Your remarks about God, miracles, and the interesting movie were not relevant to the poster’s original claim (#79) that “evil spirits have the power to interfere with this power [gravity] by God’s permission.”

There are all kinds of simple experiments which would disprove that claim. Occam’s razor still applies.
 
How did amino acids suddenly become living organisms?
They didn’t. Spontaneous generation was an Aristotelian notion “So with animals, some spring from parent animals according to their kind, whilst others grow spontaneously and not from kindred stock; and of these instances of spontaneous generation some come from putrefying earth or vegetable matter, as is the case with a number of insects, while others are spontaneously generated in the inside of animals out of the secretions of their several organs”.

The definition of life is quite complicated. In larger organisms it involves metabolism, growing and reproducing, responding to stimuli, signalling, adaptation, etc. It’s highly unlikely these all came about together in small organisms, but it’s not a statistical problem for them to come about in a sequence given the vast number of molecules and the long period of time.

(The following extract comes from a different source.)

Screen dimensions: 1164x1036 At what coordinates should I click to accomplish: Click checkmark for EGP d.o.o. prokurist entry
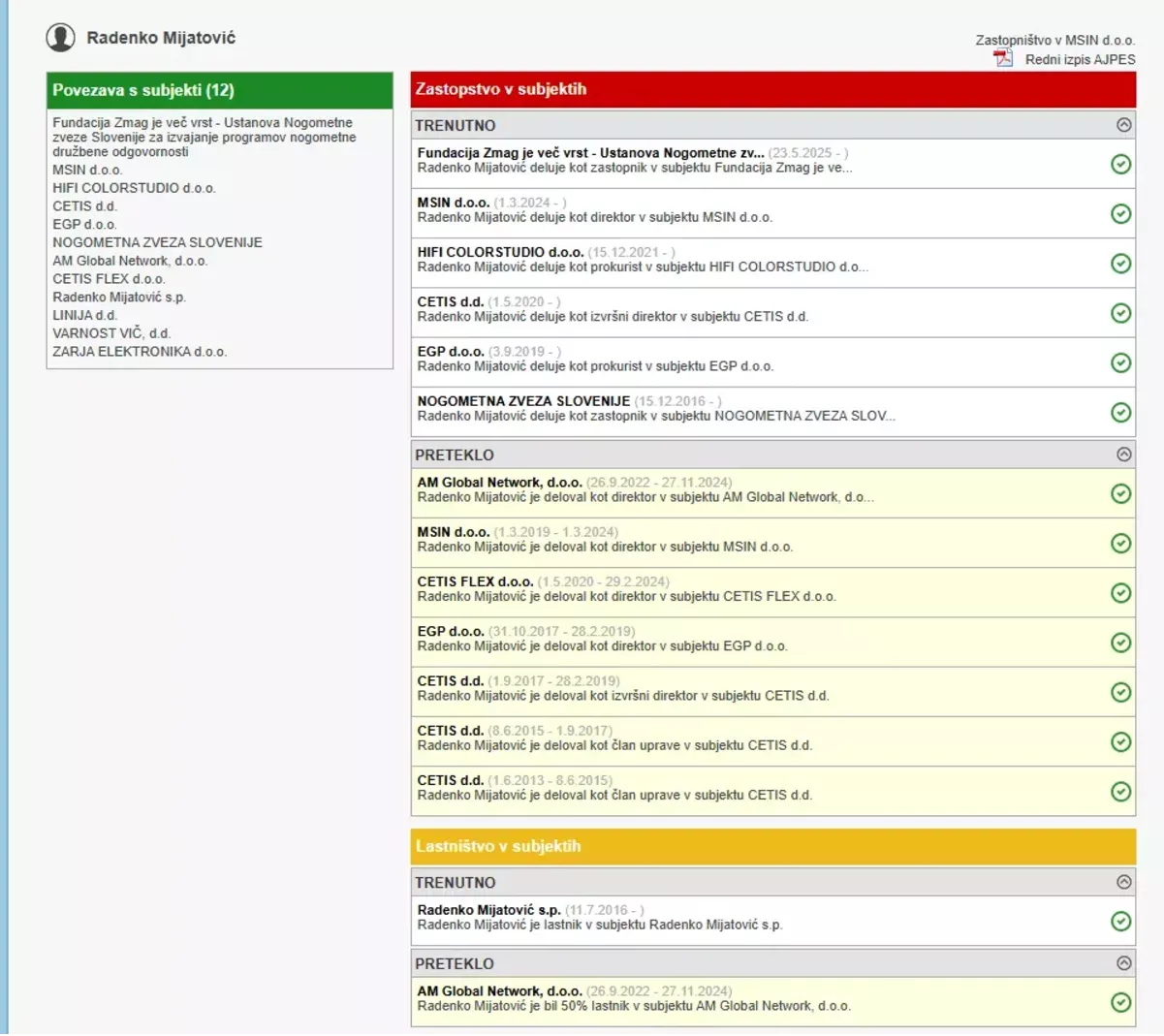1120,362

For all we know the universe could be teeming with life, although perhaps intelligent life is much less likely. But we don’t know, and the problem with saying Goddidit (via ID or whatever else) is it’s god-of-the-gaps.

Imho much better to find God in what we do know than in what we don’t.
 
The definition of life is quite complicated. In larger organisms it involves metabolism, growing and reproducing, responding to stimuli, signalling, adaptation, etc. It’s highly unlikely these all came about together in small organisms, but it’s not a statistical problem for them to come about in a sequence given the vast number of molecules and the long period of time.
What vast number of molecules and long period of time are you talking about? Were you there to observe. It’s all speculation for you, isn’t it? Yet you wrap it up as science and decorate it with the bow of your magical insight.

You know you say is not science. It is magic. God’s magic is bigger and better than yours. 😃

If you don’t understand the principle of irreducible complexity, you’re not ready for this discussion.

Life had to be ready for many functions all at once. There is not possibility that evolution produced life because evolution had not yet begun and is defined as the process of new life emerging from older life.

So all you have to go on is the vague calculation that if you have enough time and enough molecules, somehow this time and all these molecules will suddenly get assembled at once, in a split second, to produce life. If you say they got assembled by accident, that is a miraculous roll of the dice. I agree. The first life form was a miracle …

and GODDIDIT!

There was not some roll of the dice that God had no part in.

As a Baptist, do you disagree that God created the universe with the intent of producing life?
 
You are acting much like the guy who feels smug after proposing that God accounts for objects falling back to Earth, as if this clarifies anything.
I don’t reply to ad hominems, and I will be ignoring all the rest of your posts.

Have a great day! 😉
 
I don’t reply to ad hominems, and I will be ignoring all the rest of your posts.

Have a great day! 😉
It was becoming a bit dull watching you squirm anyway. I thought I’d be kind and give you an excuse to leave the discussion with dignity. So we can all pretend Oreoracle was just a big meany-head and that’s why the conversation’s over. 😉
 
:confused: Which do you think are the “physio/psychological words”?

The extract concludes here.